4.2 LangGraph Core Concepts
4.2.1 Graph
A Graph is the top-level object that defines the Agent’s workflow. It consists of nodes, edges, entry points, and finish points. LangGraph supports two types of graphs:
-
StatefulGraph: For workflows with shared state (most Agent use cases).
-
StatelessGraph: For simple linear workflows without state persistence (rarely used for Agents).
We will focus on StatefulGraph for all examples in this book.
4.2.2 Nodes
Nodes are the building blocks of a LangGraph workflow—each node is a function that processes input state and returns updated state. There are three types of nodes:
-
Functional Nodes: Simple Python functions that take state as input and return state (e.g., prompt formatting, tool execution).
-
LLM Nodes: Wrappers for LLMs that generate text based on state (e.g., planner nodes that generate task lists).
-
Conditional Nodes: Nodes that determine the next edge to take based on state (e.g., “if tool execution failed, go to reflect node; else, go to finish node”).
Nodes are added to the graph withgraph.add_node(node_id, node_function).
4.2.3 State
State is a shared dictionary (or Pydantic model) that flows through the graph. It stores all context needed for the Agent to make decisions, including:
-
User input and goals.
-
Intermediate tool outputs and errors.
-
Plans and sub-tasks.
-
Memory snapshots.
Using Pydantic models for state is recommended for type safety and data validation. For example:
from pydantic import BaseModel
from typing import List, Optional
class AgentState(BaseModel):
user_query: str
plan: Optional[List[str]] = None
tool_outputs: Optional[dict] = None
error: Optional[str] = None
final_response: Optional[str] = None
4.2.4 Edges
Edges define the flow of state between nodes. There are two types of edges:
-
Direct Edges: Fixed transitions from one node to another (e.g.,
graph.add_edge("planner", "tool_caller")). -
Conditional Edges: Dynamic transitions based on state (e.g., “if state.error is not None, go to ‘reflect’; else, go to ‘finish’”).
4.2.5 Entry and Finish Points
The entry point is the node where the workflow starts (graph.set_entry_point("entry_node")). The finish point is the node where the workflow ends (graph.set_finish_point("finish_node")); multiple finish points can be defined for complex workflows.
4.3 Building a Simple Agent with LangGraph
Let’s build a minimal Agent that follows the “Plan-Tool-Execute” workflow. This Agent will: (1) Generate a plan from the user query, (2) Execute a tool (file read) based on the plan, (3) Generate a final response.
4.3.1 Step 1: Define State Model
# agent/workflows/plan_tool_execute.py
from pydantic import BaseModel
from typing import Optional, List
class PlanToolExecuteState(BaseModel):
user_query: str
plan: Optional[List[str]] = None
file_content: Optional[str] = None
final_response: Optional[str] = None
error: Optional[str] = None
4.3.2 Step 2: Implement Nodes
First, create a planner node that generates a plan using an LLM:
from langchain_openai import ChatOpenAI
from langchain.prompts import ChatPromptTemplate
# Initialize LLM
llm = ChatOpenAI(model="gpt-3.5-turbo", temperature=0.2)

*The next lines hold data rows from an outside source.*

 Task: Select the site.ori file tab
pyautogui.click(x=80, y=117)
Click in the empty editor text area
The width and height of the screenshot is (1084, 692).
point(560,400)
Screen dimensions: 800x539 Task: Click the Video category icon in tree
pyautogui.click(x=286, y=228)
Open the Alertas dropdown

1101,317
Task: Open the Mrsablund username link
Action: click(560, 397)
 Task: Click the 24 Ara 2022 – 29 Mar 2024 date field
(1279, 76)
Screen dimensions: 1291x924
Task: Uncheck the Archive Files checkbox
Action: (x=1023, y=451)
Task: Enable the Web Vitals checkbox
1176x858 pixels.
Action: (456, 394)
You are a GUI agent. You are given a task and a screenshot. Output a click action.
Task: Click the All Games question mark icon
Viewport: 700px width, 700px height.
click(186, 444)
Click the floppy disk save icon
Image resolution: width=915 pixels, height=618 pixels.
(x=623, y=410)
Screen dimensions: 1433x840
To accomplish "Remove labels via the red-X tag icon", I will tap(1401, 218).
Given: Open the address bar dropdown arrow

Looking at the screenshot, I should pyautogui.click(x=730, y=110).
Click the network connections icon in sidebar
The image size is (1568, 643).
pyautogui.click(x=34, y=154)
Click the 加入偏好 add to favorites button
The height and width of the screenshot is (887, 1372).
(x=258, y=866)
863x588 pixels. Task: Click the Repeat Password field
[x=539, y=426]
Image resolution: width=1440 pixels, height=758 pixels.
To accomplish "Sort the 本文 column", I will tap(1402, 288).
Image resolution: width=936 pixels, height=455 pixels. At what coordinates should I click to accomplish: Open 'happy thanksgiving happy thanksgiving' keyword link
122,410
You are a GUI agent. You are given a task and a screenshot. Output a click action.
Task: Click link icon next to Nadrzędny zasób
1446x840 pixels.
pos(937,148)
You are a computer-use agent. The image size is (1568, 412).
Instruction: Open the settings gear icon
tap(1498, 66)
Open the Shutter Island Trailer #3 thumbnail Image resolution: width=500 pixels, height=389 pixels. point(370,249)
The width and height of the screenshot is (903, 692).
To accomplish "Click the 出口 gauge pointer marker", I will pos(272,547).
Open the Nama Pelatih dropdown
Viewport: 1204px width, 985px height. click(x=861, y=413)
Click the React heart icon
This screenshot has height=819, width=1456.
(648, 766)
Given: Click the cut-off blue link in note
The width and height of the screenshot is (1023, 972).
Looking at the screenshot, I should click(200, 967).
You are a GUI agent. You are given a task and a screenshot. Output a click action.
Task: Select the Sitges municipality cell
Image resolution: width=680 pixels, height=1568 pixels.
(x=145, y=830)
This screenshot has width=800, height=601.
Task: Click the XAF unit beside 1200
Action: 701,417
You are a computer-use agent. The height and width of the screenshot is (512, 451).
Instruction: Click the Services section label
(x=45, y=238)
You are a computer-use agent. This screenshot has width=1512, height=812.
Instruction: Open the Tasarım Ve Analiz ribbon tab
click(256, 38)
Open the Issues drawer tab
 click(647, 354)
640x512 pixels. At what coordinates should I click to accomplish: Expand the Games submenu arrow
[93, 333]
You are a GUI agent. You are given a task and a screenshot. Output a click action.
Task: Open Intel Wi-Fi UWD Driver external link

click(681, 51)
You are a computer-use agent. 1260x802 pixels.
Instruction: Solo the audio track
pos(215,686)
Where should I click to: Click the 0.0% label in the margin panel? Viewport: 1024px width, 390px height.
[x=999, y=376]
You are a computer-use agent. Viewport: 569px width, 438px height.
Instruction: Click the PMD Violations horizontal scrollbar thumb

# Planner node: Generate a plan to answer the user query
planner_prompt = ChatPromptTemplate.from_messages([
("system", "You are a planner. Given a user query, generate a 1-2 step plan to answer it. "
"If the query requires reading a file, include 'Read the specified file' in the plan. "
"Return only the plan as a list of strings."),
("human", "User Query: {user_query}")
])
planner_chain = planner_prompt | llm
def planner_node(state: PlanToolExecuteState) -> PlanToolExecuteState:
plan_str = planner_chain.invoke({"user_query": state.user_query}).content
# Parse plan string to list (simplified; add error handling in production)
plan = [step.strip() for step in plan_str.strip().split("\n") if step.strip()]
return PlanToolExecuteState(**state.dict(), plan=plan)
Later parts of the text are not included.